Action item: Below are the records; return exactly the lines from the one with "Click the 안정적인 keyword circle" through the final line, both included, minus any pictures.

━━ Data for analysis

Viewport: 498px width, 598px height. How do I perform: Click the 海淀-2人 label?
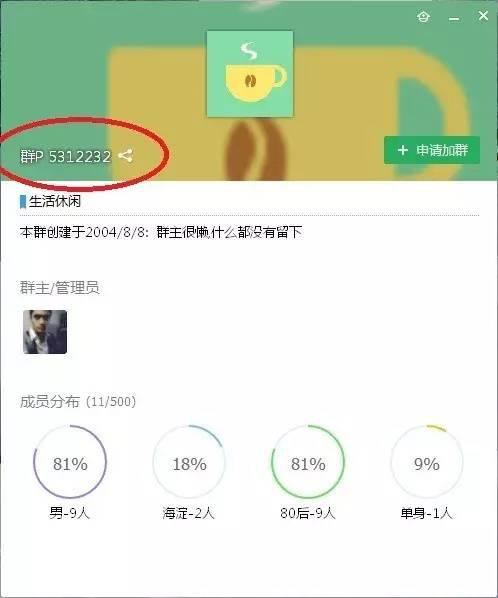188,513
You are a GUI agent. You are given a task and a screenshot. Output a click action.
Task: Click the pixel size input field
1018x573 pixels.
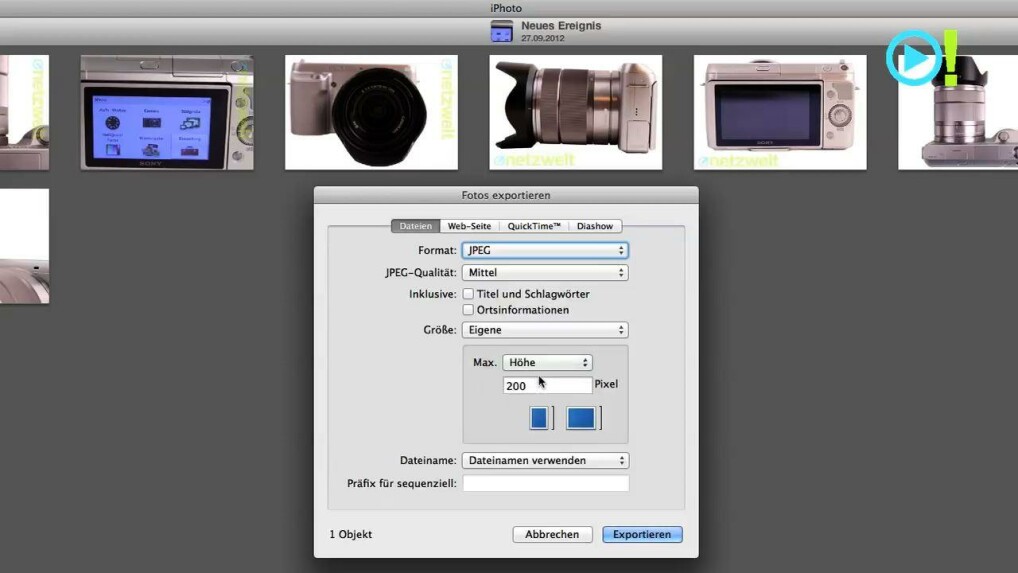[x=547, y=385]
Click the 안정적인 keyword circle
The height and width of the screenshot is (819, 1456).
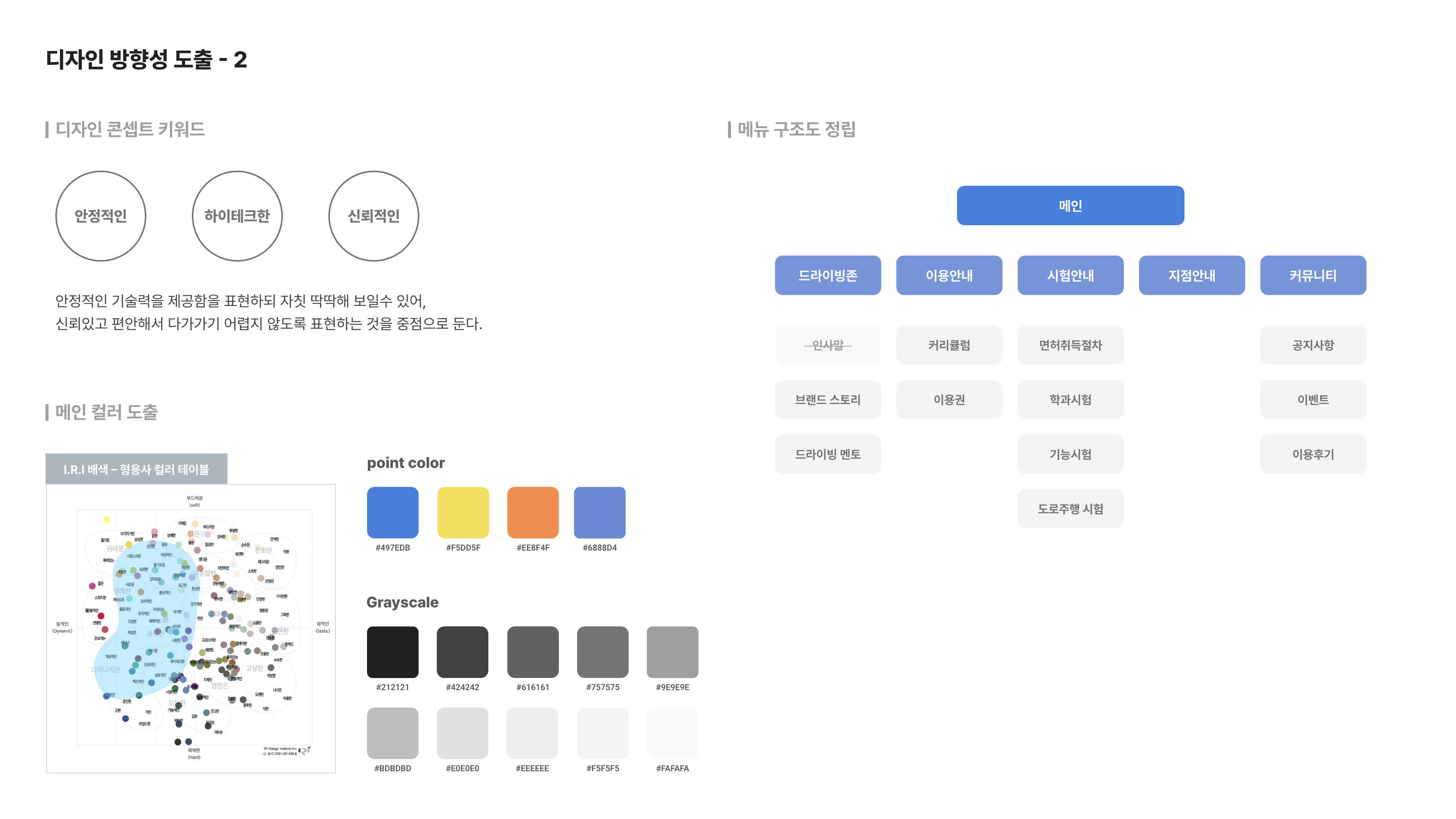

━━━━

Task output:
Click the 안정적인 keyword circle
The height and width of the screenshot is (819, 1456).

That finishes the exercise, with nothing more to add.